Even if we are worried about attention from spies, that still doesn’t mean that most of our work needs high levels of paranoia. The sort of groups who are likely to steal information not meant to be public are not themselves very likely to make that information public. (Well, assuming our dry technical research doesn’t draw the attention of the dreaded Investigative Journalists.) So unless we’re worried that our research will accelerate capabilities to such a dramatic extent that it would enable some government agency to develop dangerous AGI themselves, we probably don’t need to worry about the spies.

The case where we need extreme paranoia is where both (1) an adversary is plausibly likely to pay attention, and (2) our research might allow for immediate and direct and very large capability gains, without any significant theory-practice gap.

This degree of secrecy should hopefully not be needed very often.

Other Considerations

Unilateralist’s Curse

Many people may have the same idea, and it only takes one of them to share it.
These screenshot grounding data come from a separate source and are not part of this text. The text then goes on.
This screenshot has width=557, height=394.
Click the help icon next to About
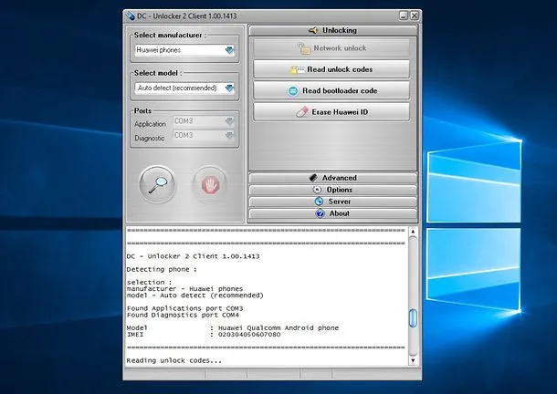320,213
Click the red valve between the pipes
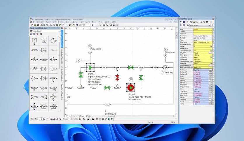The image size is (244, 141). [117, 77]
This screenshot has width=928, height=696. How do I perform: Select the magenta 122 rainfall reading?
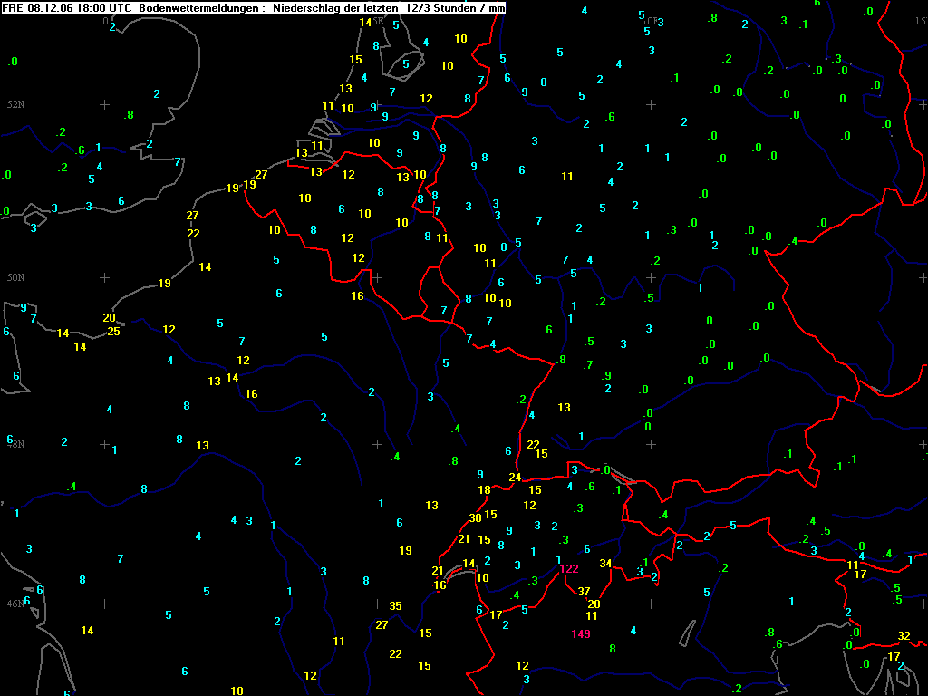click(568, 569)
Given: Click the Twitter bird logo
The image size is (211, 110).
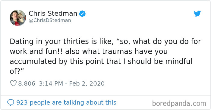Looking at the screenshot, I should pos(197,14).
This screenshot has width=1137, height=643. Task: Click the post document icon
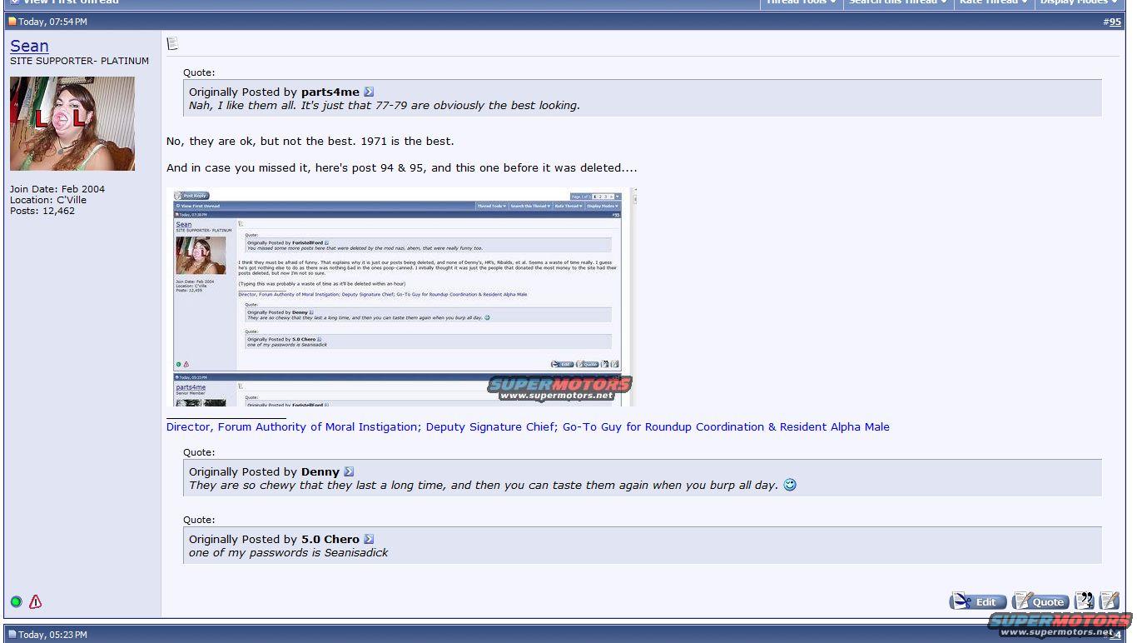point(172,43)
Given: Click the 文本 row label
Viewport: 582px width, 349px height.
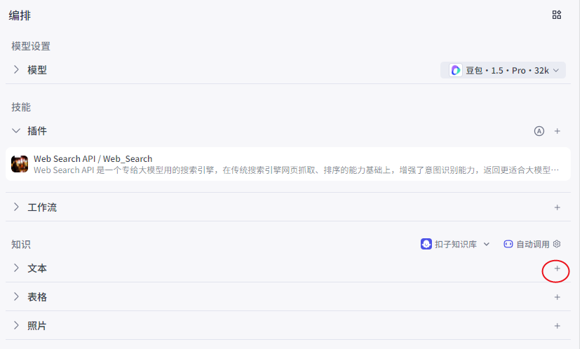Looking at the screenshot, I should [x=37, y=268].
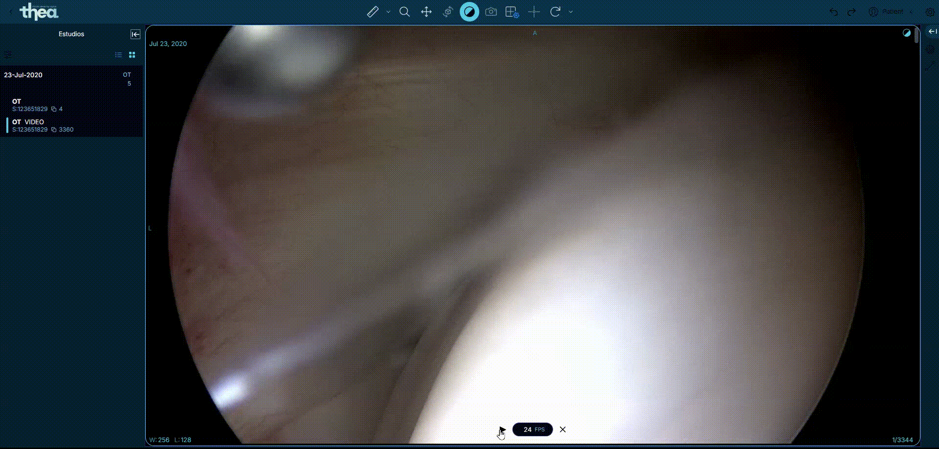This screenshot has height=449, width=939.
Task: Click the 24 FPS frame rate control
Action: point(533,429)
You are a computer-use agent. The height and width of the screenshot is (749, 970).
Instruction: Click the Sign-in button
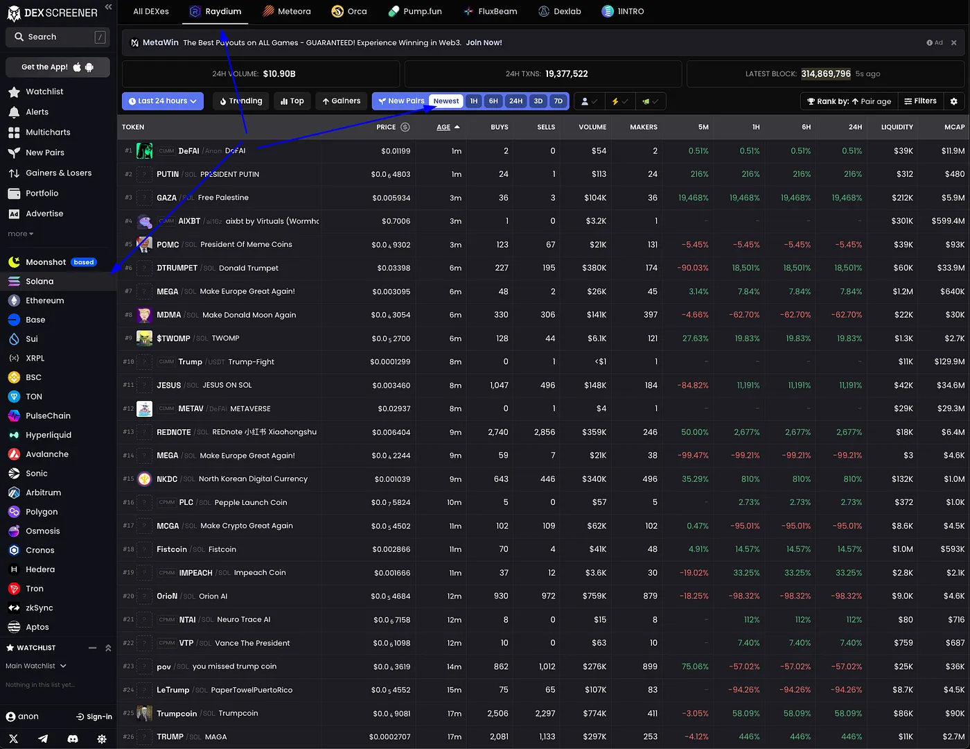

If all their estimates of the riskiness of the idea have some noise in them, and their risk tolerance has some noise, then presumably it will be the person with unusually low risk estimate and unusually high risk tolerance who determines whether the idea is shared.

In general, this sort of thing creates a bias toward unilateral actions being taken even when most people want them to not be taken.

On the other hand, unilateralist’s curse is only relevant to an idea which many people have. And if many people have the idea already, then it’s probably not something which can realistically stay secret for very long anyway.

Existing Ideas

In general, if an idea has been talked-about in public at some previous point, then it’s probably fine to talk about again. Your marginal impact on memetic fitness is unlikely to be very large, and if the idea hasn’t already taken off then that’s strong evidence that it isn’t too memetically fit. (Though this does not apply if you are a person with a very large following.)

Alignment Researchers as the Threat

Just because someone’s part of the ingroup does not mean that they won’t push the run button. We don’t have a way to distinguish safe from dangerous programs; our ingroup is not meaningfully more able to do so than the outgroup, and few people in the ingroup are very careful about running python scripts on a day-to-day basis. (I’m certainly not!)

Point is: don’t just assume that it’s fine to share ideas with everyone in the ingroup.

On the other hand, if all we want is for an idea to not spread publicly, then in-group trust is less risky, because group members would burn their reputation by sharing private things.

Differential Alignment/​Capabilities Advantage

In the large majority of cases, research is obviously much more relevant to one or the other, and desired privacy levels should be chosen based on that.

I don’t think it’s very productive, in practice, to play the “but it could be relevant to [alignment/​capabilities] via [XYZ]” game for things which seem obviously more relevant to capabilities/​alignment.

Most Secrecy Is Hopefully Temporary

Most ideas will not dramatically impact capabilities. Usually, we should expect secrecy to be temporary, long enough to check whether a potentially-capabilities-relevant idea is actually short-term relevant (i.e. test it on some limited use-case).

Feedback Please!

Part of the reason I’m posting this is because I have not seen discussion of the topic which feels adequate. I don’t think my own thoughts are clearly correct. So, please argue about it!